A good introductory text into population genetics, the field that
mathematically describes changes in the gene pool is:
Principles of Population Genetics, by Hartl and Clark , 1989, Sinauer,
None of the math is very daunting (it's just an intro text after all)
but it's really critical (IMHO) to understanding what evolution is all
about. And again, lots of refs.
A text that deals with the interface of molecular biology and evolution
Fundamentals of Molecular Evolution, by Li and Graur, 1991, Sinauer,
A very concise introduction to this field.
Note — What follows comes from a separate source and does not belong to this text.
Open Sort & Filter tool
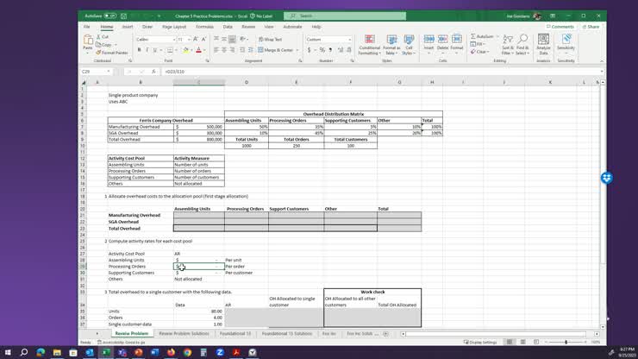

A text that deals with theories of macroevolution is:
Macroevolutionary Dynamics, by Niles Eldrege, 1989, McGraw-Hill,
A text that documents the history of life on earth is:
History of Life, by Richard Cowen, 1990, Blackwell Scientific, Boston
A readable introduction to the history of our planet and
especially the changes that have occurred in the biota.
A popular introduction to the field that also debunks the most
common creationist arguments is:
The Blind Watchmaker, by Richard Dawkins, 1987, Norton, New York
Dawkins is (IMHO) a very engaging writer.
A close look at the creation/evolution debate can be found in:
Abusing Science, by Philip Kitcher, 1982, MIT, Cambridge, Mass
A meticulous critique of creationism.